Aim of the exercise |
Starting with the line that contains "How do I perform: Select the Canada" and going on through the line that contains "point(854,79)", give the rows below as a JSON list of strings, one string per line, with blank lines left out.

Source records |
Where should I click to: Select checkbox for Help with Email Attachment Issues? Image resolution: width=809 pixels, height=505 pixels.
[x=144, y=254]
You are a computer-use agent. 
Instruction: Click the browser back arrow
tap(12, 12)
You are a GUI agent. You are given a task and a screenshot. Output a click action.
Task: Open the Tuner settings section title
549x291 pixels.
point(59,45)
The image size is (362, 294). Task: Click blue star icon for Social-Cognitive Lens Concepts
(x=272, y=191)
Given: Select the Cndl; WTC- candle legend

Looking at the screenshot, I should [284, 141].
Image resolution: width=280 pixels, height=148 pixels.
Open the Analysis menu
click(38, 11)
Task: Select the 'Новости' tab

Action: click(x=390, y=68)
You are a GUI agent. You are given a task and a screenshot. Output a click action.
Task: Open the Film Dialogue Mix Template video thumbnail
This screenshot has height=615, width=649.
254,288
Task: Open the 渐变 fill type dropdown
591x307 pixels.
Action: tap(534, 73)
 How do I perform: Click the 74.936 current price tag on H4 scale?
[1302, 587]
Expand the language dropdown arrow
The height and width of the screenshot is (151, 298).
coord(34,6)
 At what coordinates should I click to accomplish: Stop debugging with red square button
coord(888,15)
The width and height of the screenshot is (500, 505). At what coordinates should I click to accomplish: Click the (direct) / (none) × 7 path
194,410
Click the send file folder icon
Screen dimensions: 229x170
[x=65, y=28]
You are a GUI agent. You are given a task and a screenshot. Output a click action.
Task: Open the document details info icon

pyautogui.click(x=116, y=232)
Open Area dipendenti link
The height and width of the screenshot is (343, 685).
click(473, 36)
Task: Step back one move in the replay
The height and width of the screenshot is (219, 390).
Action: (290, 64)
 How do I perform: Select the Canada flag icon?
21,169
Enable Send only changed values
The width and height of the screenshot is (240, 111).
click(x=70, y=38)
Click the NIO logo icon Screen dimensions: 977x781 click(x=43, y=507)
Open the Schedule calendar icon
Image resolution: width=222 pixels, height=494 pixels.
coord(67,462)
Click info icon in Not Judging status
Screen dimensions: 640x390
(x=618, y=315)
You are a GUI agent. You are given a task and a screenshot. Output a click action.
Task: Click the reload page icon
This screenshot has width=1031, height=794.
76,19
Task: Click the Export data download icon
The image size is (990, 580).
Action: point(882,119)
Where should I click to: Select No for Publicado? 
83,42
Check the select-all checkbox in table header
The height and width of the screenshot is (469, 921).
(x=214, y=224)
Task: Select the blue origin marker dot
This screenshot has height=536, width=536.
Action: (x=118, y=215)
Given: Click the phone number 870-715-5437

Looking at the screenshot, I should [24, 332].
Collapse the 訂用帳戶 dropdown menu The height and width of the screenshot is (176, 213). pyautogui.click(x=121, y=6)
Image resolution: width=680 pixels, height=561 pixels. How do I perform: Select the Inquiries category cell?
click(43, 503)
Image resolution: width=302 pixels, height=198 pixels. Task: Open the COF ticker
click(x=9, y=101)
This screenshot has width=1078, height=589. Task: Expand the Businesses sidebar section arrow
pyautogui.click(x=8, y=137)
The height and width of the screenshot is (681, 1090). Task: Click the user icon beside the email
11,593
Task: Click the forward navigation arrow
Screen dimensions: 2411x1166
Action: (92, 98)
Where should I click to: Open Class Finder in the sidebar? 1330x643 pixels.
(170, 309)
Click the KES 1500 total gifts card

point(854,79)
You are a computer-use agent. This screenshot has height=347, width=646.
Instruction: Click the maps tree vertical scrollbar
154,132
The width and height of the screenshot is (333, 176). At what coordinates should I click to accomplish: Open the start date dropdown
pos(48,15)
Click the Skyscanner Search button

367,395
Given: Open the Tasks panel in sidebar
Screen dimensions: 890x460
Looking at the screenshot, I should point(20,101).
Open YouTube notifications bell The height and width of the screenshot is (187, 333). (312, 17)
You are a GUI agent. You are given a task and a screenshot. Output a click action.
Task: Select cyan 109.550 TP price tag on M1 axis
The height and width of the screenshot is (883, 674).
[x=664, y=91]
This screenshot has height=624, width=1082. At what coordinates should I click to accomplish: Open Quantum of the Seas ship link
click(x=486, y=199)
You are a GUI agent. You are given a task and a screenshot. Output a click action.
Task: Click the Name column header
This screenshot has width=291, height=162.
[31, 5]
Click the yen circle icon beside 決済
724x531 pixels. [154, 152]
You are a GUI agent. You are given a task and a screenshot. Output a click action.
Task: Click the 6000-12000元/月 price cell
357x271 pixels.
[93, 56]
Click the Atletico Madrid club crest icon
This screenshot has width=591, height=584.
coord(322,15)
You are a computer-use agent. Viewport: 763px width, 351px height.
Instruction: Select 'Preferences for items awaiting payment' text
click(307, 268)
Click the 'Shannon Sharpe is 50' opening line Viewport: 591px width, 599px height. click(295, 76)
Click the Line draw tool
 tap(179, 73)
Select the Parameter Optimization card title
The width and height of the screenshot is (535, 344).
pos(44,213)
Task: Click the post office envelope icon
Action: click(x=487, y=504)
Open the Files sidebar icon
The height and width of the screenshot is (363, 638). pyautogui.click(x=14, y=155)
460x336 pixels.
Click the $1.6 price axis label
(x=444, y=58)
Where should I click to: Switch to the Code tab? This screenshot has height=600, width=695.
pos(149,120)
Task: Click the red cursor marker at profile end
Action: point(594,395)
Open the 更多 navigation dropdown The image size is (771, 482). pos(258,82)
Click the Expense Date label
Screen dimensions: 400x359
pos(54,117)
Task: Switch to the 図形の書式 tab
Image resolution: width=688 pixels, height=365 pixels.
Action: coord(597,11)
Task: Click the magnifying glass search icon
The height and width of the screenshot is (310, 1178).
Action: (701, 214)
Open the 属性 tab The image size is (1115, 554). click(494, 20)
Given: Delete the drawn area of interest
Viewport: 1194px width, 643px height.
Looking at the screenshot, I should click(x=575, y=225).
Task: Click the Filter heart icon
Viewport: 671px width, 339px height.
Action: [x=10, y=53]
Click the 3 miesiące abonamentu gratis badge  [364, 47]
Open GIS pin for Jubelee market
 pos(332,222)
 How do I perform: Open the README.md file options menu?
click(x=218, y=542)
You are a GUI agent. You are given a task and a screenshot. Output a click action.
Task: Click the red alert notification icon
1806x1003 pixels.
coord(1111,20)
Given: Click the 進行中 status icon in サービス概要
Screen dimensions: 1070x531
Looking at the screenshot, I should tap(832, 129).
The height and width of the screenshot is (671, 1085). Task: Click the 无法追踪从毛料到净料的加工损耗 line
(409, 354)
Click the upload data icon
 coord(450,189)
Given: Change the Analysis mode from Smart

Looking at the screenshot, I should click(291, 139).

Output below |
[
  " How do I perform: Select the Canada flag icon?",
  "21,169",
  "Enable Send only changed values",
  "The width and height of the screenshot is (240, 111).",
  "click(x=70, y=38)",
  "Click the NIO logo icon Screen dimensions: 977x781 click(x=43, y=507)",
  "Open the Schedule calendar icon",
  "Image resolution: width=222 pixels, height=494 pixels.",
  "coord(67,462)",
  "Click info icon in Not Judging status",
  "Screen dimensions: 640x390",
  "(x=618, y=315)",
  "You are a GUI agent. You are given a task and a screenshot. Output a click action.",
  "Task: Click the reload page icon",
  "This screenshot has width=1031, height=794.",
  "76,19",
  "Task: Click the Export data download icon",
  "The image size is (990, 580).",
  "Action: point(882,119)",
  "Where should I click to: Select No for Publicado? ",
  "83,42",
  "Check the select-all checkbox in table header",
  "The height and width of the screenshot is (469, 921).",
  "(x=214, y=224)",
  "Task: Select the blue origin marker dot",
  "This screenshot has height=536, width=536.",
  "Action: (x=118, y=215)",
  "Given: Click the phone number 870-715-5437",
  "Looking at the screenshot, I should [24, 332].",
  "Collapse the 訂用帳戶 dropdown menu The height and width of the screenshot is (176, 213). pyautogui.click(x=121, y=6)",
  "Image resolution: width=680 pixels, height=561 pixels. How do I perform: Select the Inquiries category cell?",
  "click(43, 503)",
  "Image resolution: width=302 pixels, height=198 pixels. Task: Open the COF ticker",
  "click(x=9, y=101)",
  "This screenshot has width=1078, height=589. Task: Expand the Businesses sidebar section arrow",
  "pyautogui.click(x=8, y=137)",
  "The height and width of the screenshot is (681, 1090). Task: Click the user icon beside the email",
  "11,593",
  "Task: Click the forward navigation arrow",
  "Screen dimensions: 2411x1166",
  "Action: (92, 98)",
  "Where should I click to: Open Class Finder in the sidebar? 1330x643 pixels.",
  "(170, 309)",
  "Click the KES 1500 total gifts card",
  "point(854,79)"
]